Response testing. If a single positive COVID-19 case is identified among either staff or residents, the SNF must conduct comprehensive testing of all residents and staff to identify potential asymptomatic infections. All residents should be tested once weekly and all staff should be tested at the same frequency as routine staff testing. If testing capacity is limited, testing may be prioritized for the residents and staff in the same area (e.g., nursing station, floor, etc.) as the COVID-19 positive individual. Any close contacts and exposed residents of confirmed COVID-19 cases will need to be quarantined accordingly in the Yellow Cohort (see below). All residents and staff who test negative will need to be included in response testing until there are at least 2 weeks with no additional infections identified. After 2 weeks of negative testing for residents, the facility could restart routine testing for residents as outlined below, in consultation with local Public Health.

Routine testing of staff and residents. Routine testing is initiated when either no cases were identified at baseline testing OR after no new cases are identified from two sequential weeks of response testing. If any resident or staff tests positive, the SNF must report the positive case to LAC DPH and proceed with outbreak/response testing as described above.

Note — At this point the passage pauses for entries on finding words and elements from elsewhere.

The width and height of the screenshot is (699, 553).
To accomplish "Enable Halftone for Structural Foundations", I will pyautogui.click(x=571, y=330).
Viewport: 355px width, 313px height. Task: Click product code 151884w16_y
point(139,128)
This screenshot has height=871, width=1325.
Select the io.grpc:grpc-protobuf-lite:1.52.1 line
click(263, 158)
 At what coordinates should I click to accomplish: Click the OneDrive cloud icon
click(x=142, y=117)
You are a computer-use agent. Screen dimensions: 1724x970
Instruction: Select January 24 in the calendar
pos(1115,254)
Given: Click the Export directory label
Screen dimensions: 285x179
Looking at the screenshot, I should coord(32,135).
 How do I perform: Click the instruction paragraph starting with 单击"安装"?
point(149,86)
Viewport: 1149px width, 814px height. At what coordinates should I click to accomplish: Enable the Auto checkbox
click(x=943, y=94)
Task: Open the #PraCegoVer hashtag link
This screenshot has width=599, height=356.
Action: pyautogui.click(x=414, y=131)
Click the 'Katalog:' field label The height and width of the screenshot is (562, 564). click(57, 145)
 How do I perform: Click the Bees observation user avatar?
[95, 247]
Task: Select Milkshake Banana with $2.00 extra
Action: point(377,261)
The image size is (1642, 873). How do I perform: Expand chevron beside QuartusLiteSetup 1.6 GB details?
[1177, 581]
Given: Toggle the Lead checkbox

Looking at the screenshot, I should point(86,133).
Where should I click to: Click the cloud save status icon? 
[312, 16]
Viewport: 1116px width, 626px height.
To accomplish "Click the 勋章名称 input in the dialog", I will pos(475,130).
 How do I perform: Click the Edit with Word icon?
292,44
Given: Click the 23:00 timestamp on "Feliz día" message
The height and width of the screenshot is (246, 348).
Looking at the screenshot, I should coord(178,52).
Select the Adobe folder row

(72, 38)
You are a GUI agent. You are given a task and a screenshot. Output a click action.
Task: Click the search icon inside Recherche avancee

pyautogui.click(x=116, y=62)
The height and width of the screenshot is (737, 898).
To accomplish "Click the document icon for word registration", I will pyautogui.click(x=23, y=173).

  1. All staff directly employed by the facility must be routinely tested at least twice per week. Further guidance on when facilities can reduce to once per week testing of staff will be communicated to facilities, and Public Health will base that decision on a combination of metrics related to case status in the community.
  2. In addition, all regular visitors (essential and general) who visit the facility at least once a week or more, should be tested at the same frequency as facility staff. All other infection prevention and control requirements, including entry screening must be followed, regardless of negative test results.
    1. The absence of test results should not prevent essential visitation.
    2. Outside test results are acceptable if documentation of test date and test result can be provided.
    3. Same day on site point of care antigen testing of visitors is an additional safety measure that facilities may consider implementing prior to visiting the resident but is not required for entry. Please see local SNF antigen testing guidelines and follow Use of POC Ag tests for Screening-Only for Asymptomatic Staff.
  3. Residents:
    1. SNFs must test a random sample of 10% of all residents weekly

Retesting Previously Positive Staff/Residents

  1. Staff or residents who previously tested positive and are asymptomatic should not be retested for 90 days since the date of symptom onset or date of the first positive test.
    1. Exception: A staff or resident who develops new symptoms ≤ 90 days of the initial positive test should be retested.
  2. Staff or residents who previously tested positive and are asymptomatic will be back in the routine testing pool after 90 days of the date of previously positive test or date of symptom onset.
  3. Staff or residents who previously tested positive who re-test positive 90 days or more AFTER the first infection should be managed as a new infection; the person should be isolated and would be exempt from testing for another 90 days.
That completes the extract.